In an accompanying article in Science, William Ellsworth of the U.S. Geological Survey framed the problem another way.

“Ignorance of the things that we understand we should know but do not leaves us vulnerable to unintended consequences of our actions,” he said.

  • http://www.sheldonthinks.com/ andrew Sheldon

    It would be wrong to attribute any causal relationship insofar as quakes are ‘causing’ quakes, which might be construed as ‘reducing’ the severity of an otherwise deferred quake. It that respect it could be construed as a good thing, in the same way that small quakes reduce the threat of a big one. This is most particularly the case with coal seam gas extraction because its over big areas. It needed to be said because the greenies have long been using this as an argument against fracking.

    • leconfidant

      Fair point.
      Sooner or later, there’s going to be an earthquake everywhere. However if the oil fields,
      through this mechanism,
      concentrate current seismic activity around the fracking location,
      it’s is going to affect the people living in that place at that time,
      rather than at at some distant sooner-or-later point.
      And they’re going to complain at the time when it happens.

  • TO

    Thanks for the article. It’s one more reason to stop “fracking” – natural gas, sand, etc. that President Obama recently tauted, thanks largely to the political pressures and money from the gas industry (gov. agencies are also corrupted with industry-friendly appointees). Along with the dangers of methane contributions to the climate change (up to 100 times more contributing than CO2), water, air, soil pollution and health consequences, who pay the price for this short-term economic benefits for some? Isn’t it high time to think seriously about how to reorganize the whole system and lifestyle?

    Watch the academy award-nominated documentary, “Gasland”, and “Gasland II” just aired on TV, despite the gas industry’s well-funded PR campaign to discredit them.

  • Osaka48

    Radical environmentalists are determined to stop “fracking” even with questionable theories.
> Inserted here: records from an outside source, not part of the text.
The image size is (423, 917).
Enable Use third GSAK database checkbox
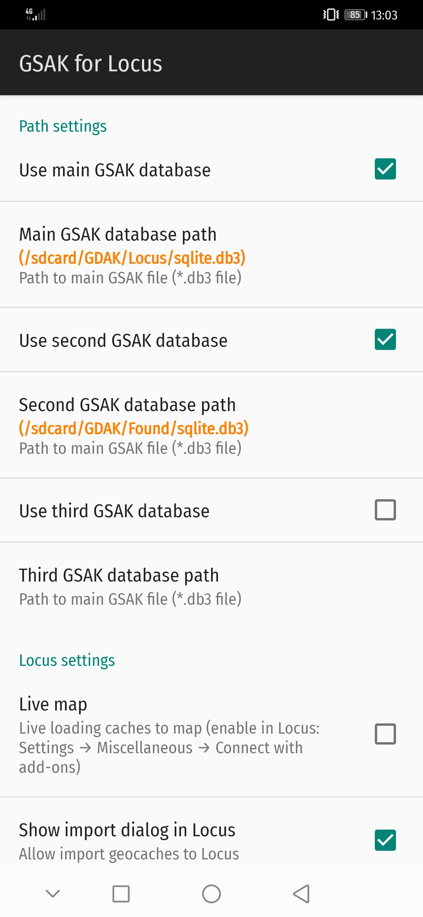[x=385, y=510]
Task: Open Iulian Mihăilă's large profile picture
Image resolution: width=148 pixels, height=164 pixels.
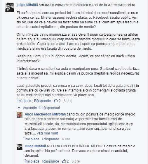Action: (10, 7)
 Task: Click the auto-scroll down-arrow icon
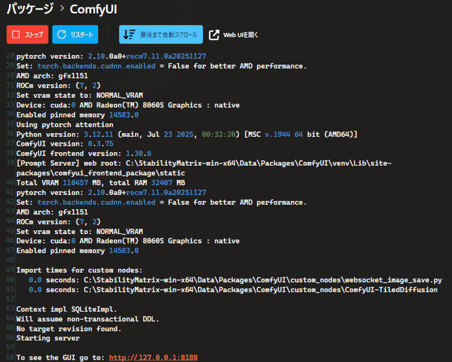coord(129,35)
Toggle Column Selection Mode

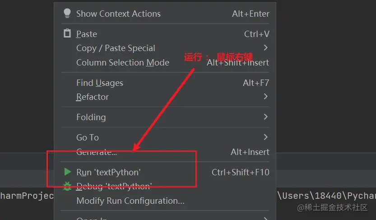123,62
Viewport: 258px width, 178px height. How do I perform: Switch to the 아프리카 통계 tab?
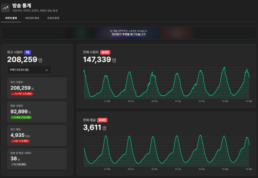click(32, 18)
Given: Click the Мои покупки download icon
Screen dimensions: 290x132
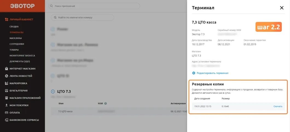Looking at the screenshot, I should click(7, 105).
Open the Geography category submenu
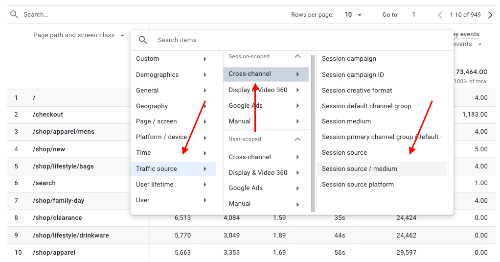 pyautogui.click(x=171, y=106)
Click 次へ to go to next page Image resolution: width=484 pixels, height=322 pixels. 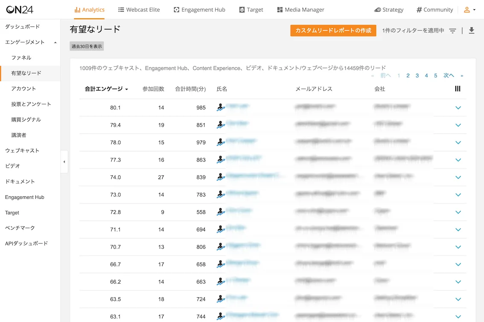tap(449, 75)
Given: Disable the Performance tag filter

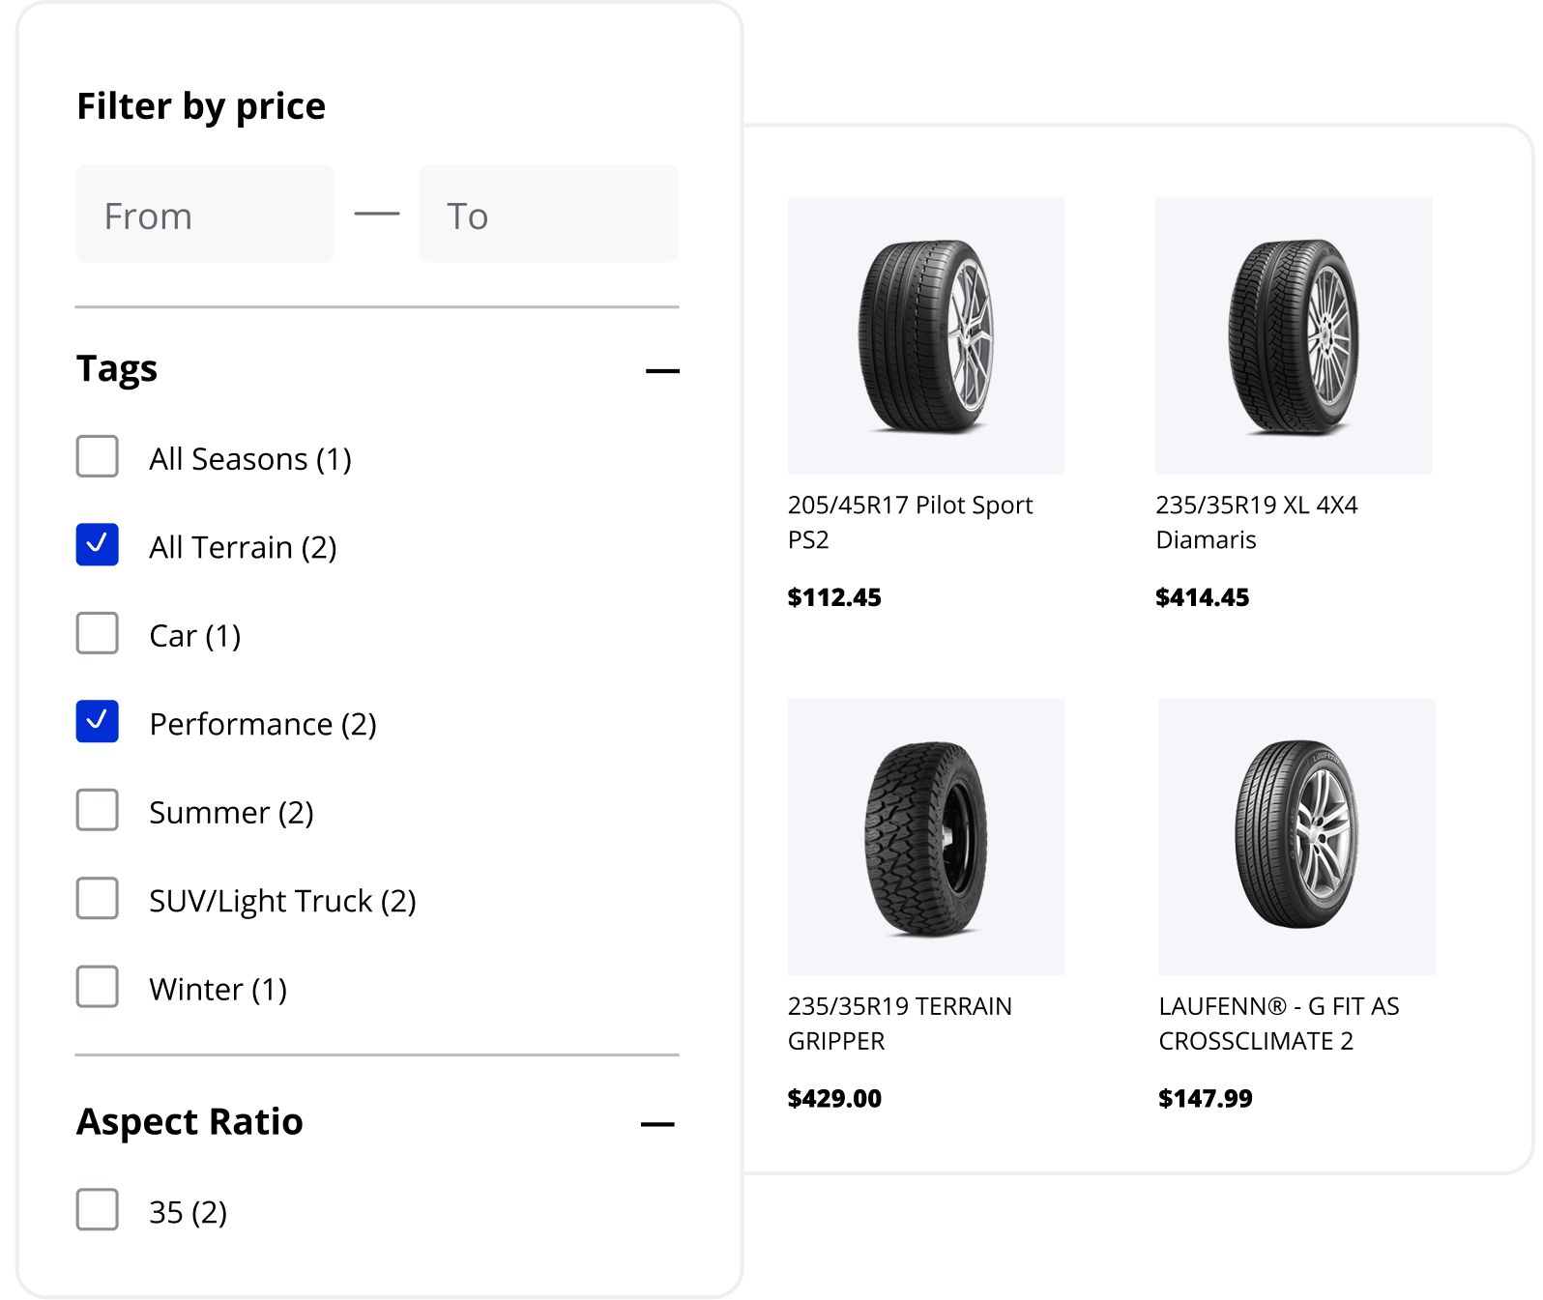Looking at the screenshot, I should click(98, 722).
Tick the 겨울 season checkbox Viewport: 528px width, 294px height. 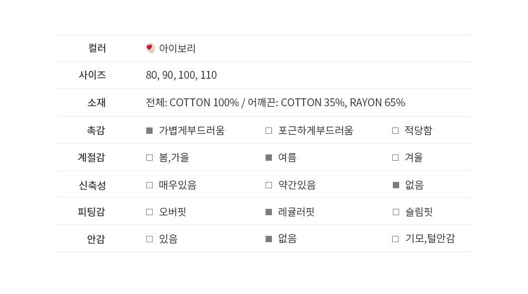395,158
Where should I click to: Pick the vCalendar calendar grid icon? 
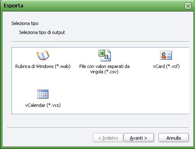pos(43,94)
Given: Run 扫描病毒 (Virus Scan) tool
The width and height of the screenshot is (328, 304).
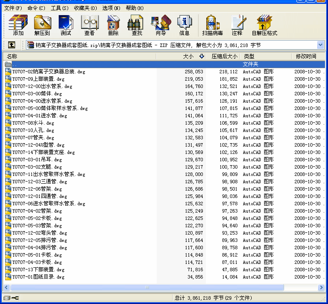Looking at the screenshot, I should (212, 25).
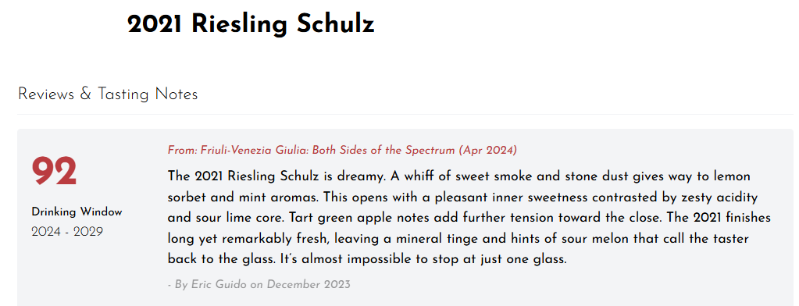Click the sentence "The 2021 Riesling Schulz is dreamy"
This screenshot has height=306, width=799.
pos(275,176)
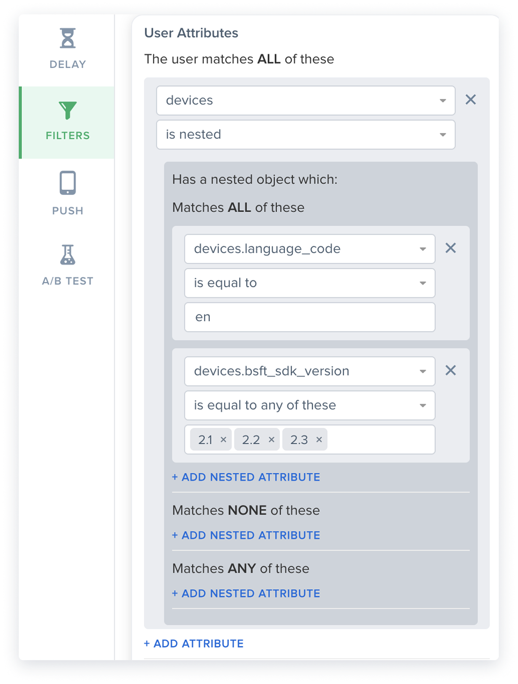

Even the U.S. (liberal) EPA has given the “green light” to fracking after numerous studies, yet while this technology is delivering energy independence and job growth to the U.S., the “greenies” are determined to stop it.

    As stated, minor earthquakes have caused no damage, but “dire” predictions are forwarded as a convenient discouragement to gas and oil extraction.

    How about “clean” hydro-electric power? It has been known for years that dams, such as Egypt’s Aswan dam, or the filling of Greece’s Lake Kremasta (1982) have induced earthquakes due to the ‘weight’ of the resevoir’s water. What should we expect from China’s ‘Three Gorges’ dam?

    We can assume that the “greenies” are also opposed to hydro-electric power due to the known earthquake risks associated with dams. Let’s summarize:

    Radical environmentalists are against:

    - The known benefits of oil, gas extraction from fracking and want to stop it.
    - Are against nuclear power.
    - Are against coal-fired plants.
    - Are against hydro-electric power (fish disturbance, earthquakes?)

    That leaves ‘wind mills’ which kill 10′s of thousands of birds per year (greenies tend to ignore this)…and which have nearly wiped one endangered species in one Calif. wind mill park alone.

    I can’t run my car, heat my home from ‘methane’ generated from personal composting. Solar panels are not cost effective…but this seems to be the objective of radicals who would have us freezing in the Winter, and riding bikes to work after their agenda of: “disruption of conventional energy at any cost is fulfilled.

    No thanks. The world has enormous reserves of natural gas…more since fracking, and we should take full advantage of this energy supply.

  • leconfidant

    This puts a limit on the ‘Act of God’ clause in the insurance, I suppose.